There would be no repeat of the USS Stark disaster on Abraham’s watch. If any object moved within the Eisenhower’s sphere, it would be tracked. If it proved to be hostile, it would be destroyed.
To the north, outside his narrow picket line, closer to the shores of North Korea, a series of small blips indicated DPRK naval units. The number of real combatant ships in the North’s arsenal were unconfirmed. The North had a few aging Soviet- and Chinese-built Destroyers and Frigates. Most of their inventory was made up by small, Fast Attack Missile boats. A concept the Russians had always embraced and the Americans had shunned since the Second World War. A surprising move considering the success of the PT and MTB boats of the US and British Navies during that period.
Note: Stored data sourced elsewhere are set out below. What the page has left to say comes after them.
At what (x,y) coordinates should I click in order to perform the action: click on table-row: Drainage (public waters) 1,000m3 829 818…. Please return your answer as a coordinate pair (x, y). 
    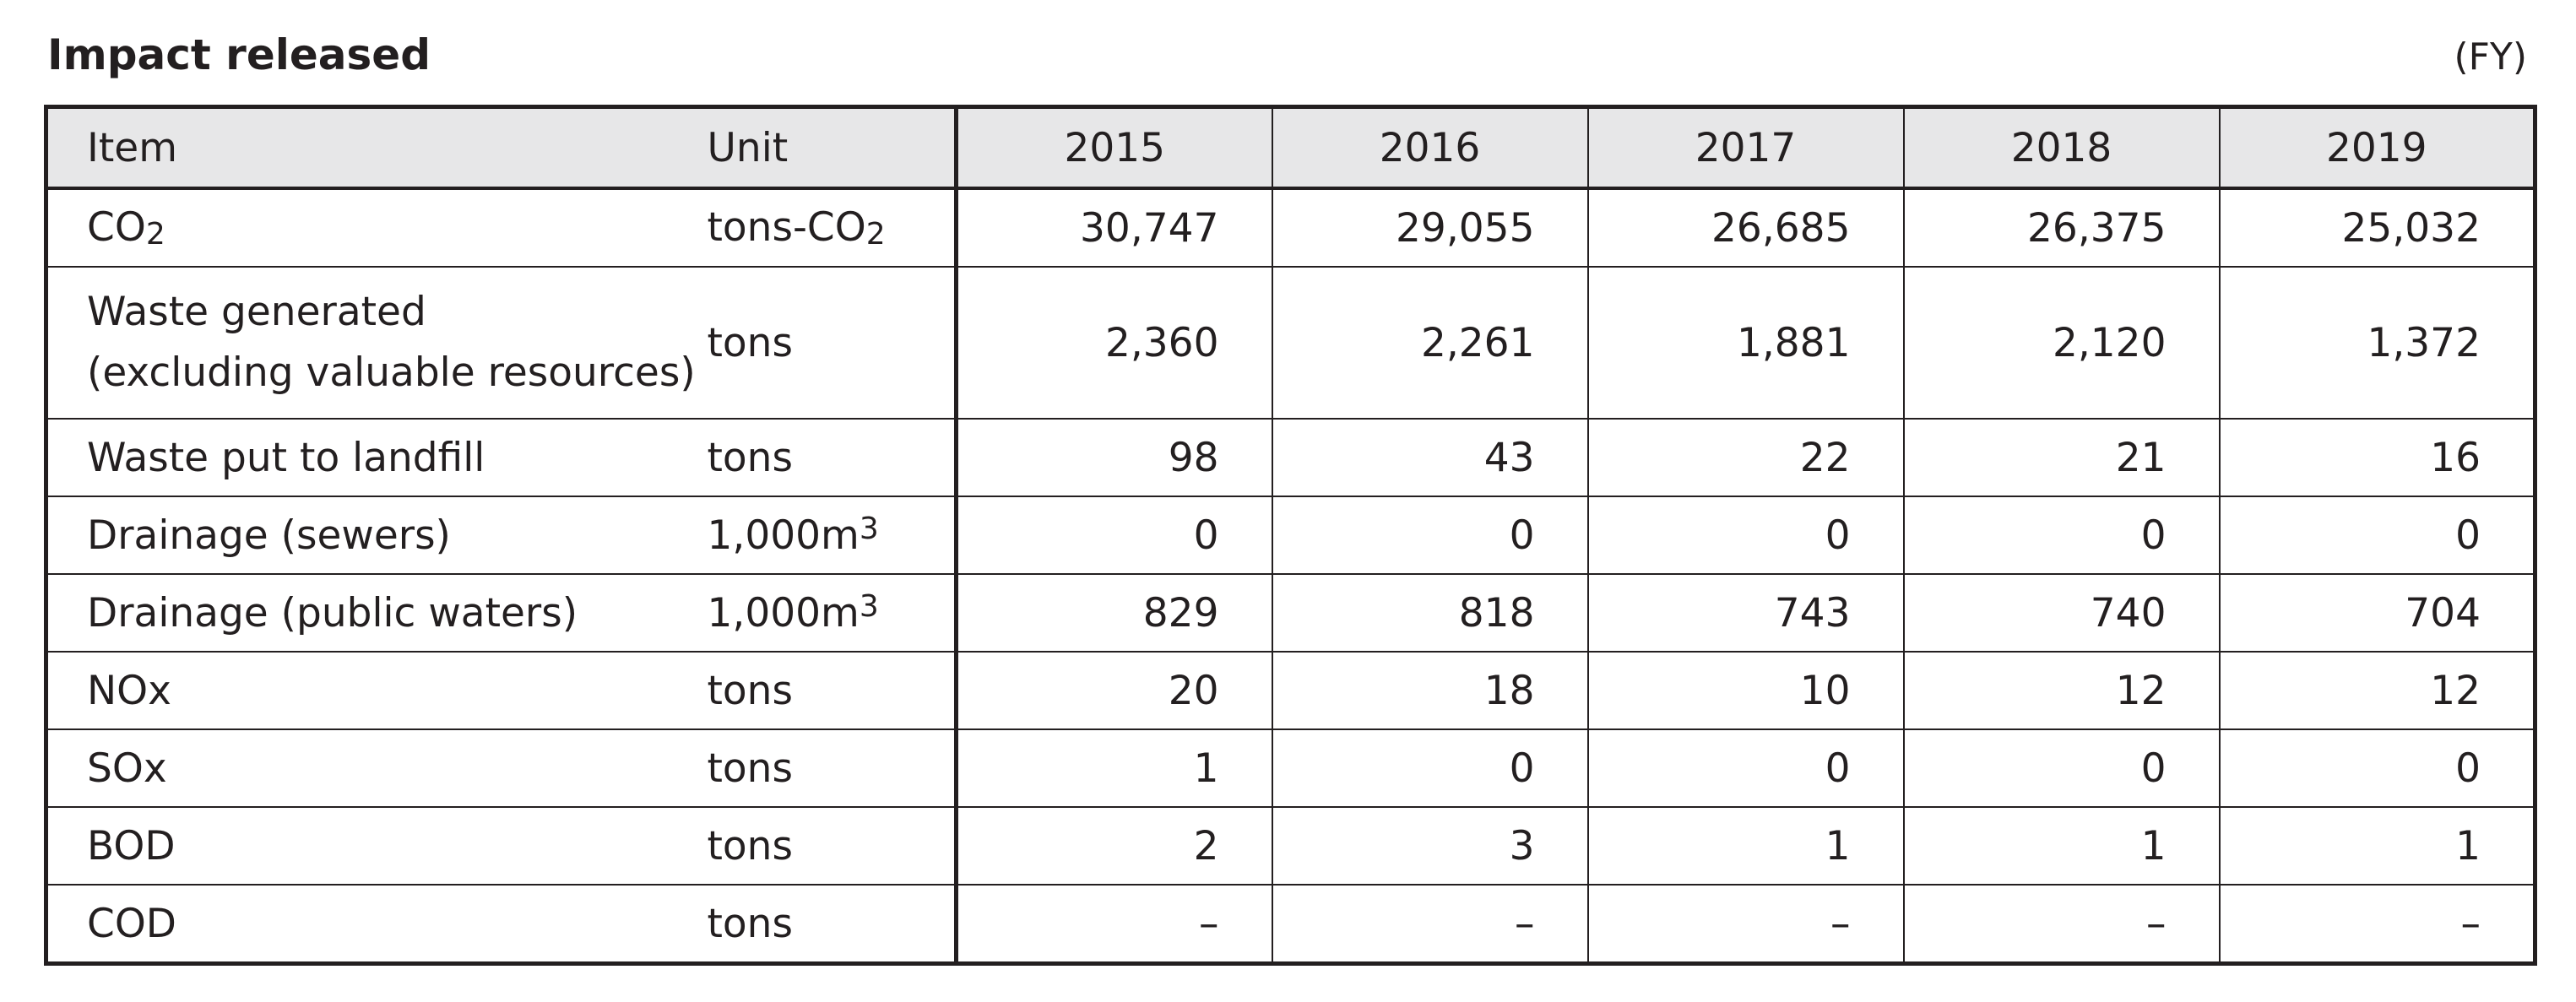
    Looking at the image, I should click on (1290, 613).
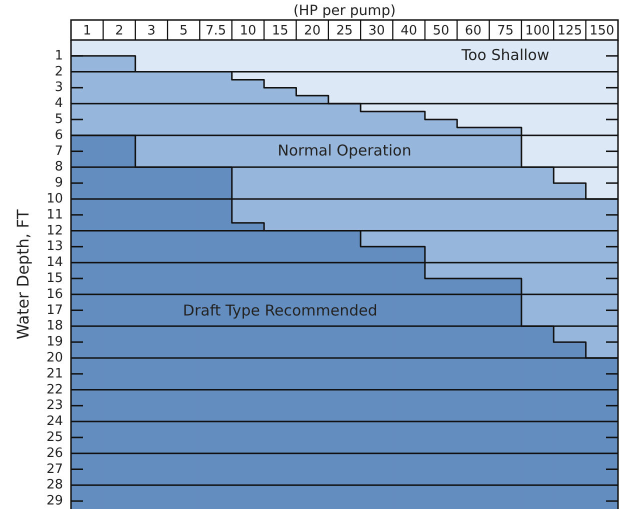  What do you see at coordinates (22, 274) in the screenshot?
I see `y-axis-title: Water Depth, FT` at bounding box center [22, 274].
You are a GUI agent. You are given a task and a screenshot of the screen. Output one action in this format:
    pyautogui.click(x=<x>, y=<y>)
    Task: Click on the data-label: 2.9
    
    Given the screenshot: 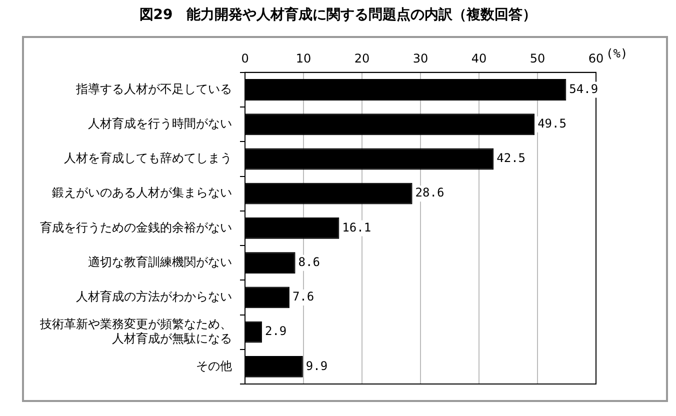 What is the action you would take?
    pyautogui.click(x=276, y=331)
    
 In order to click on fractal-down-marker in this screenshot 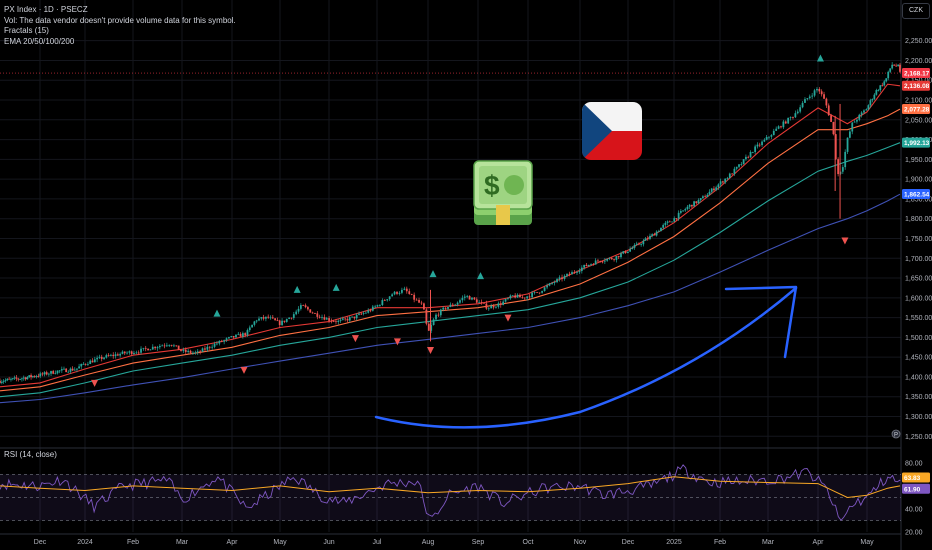, I will do `click(508, 318)`.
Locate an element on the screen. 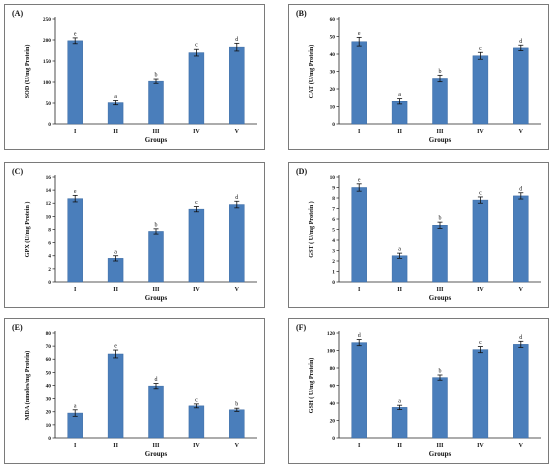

Small missile boats could launch swarms of anti-ship missiles and decoys to fool countermeasures. A well-concerted attack by a force of them and one or more of the ships under his command could go to the bottom in a hurry. Abrahams wished that he at least had some Corvettes to round out his forces and engage the Koreans in shallower waters if the need should arise. But the Navy had a thing about size, and a Corvette was not a very sexy ship. The result? Over time, they had gotten into the world’s most expensive pissing match in naval forces. He knew the logic behind creating such an apparently weak force. If your country wasn’t operating in deep blue water but the so called brown water of your coastline and estuaries, they were the cheap and cost effective alternative. With enough mosquitoes, even the blood of an elephant could be drained. It frustrated nearly all of the bridge crew. All they could do was spy on the naval forces of the North. Defense satellites and observation aircraft equipped with their synthetic aperture, side-looking radars gave an accurate idea of the North’s shore line defenses. Any ship caught in the cone of detection could later have its radar cross section analyzed to determine its type and purpose. Being forewarned was being forearmed.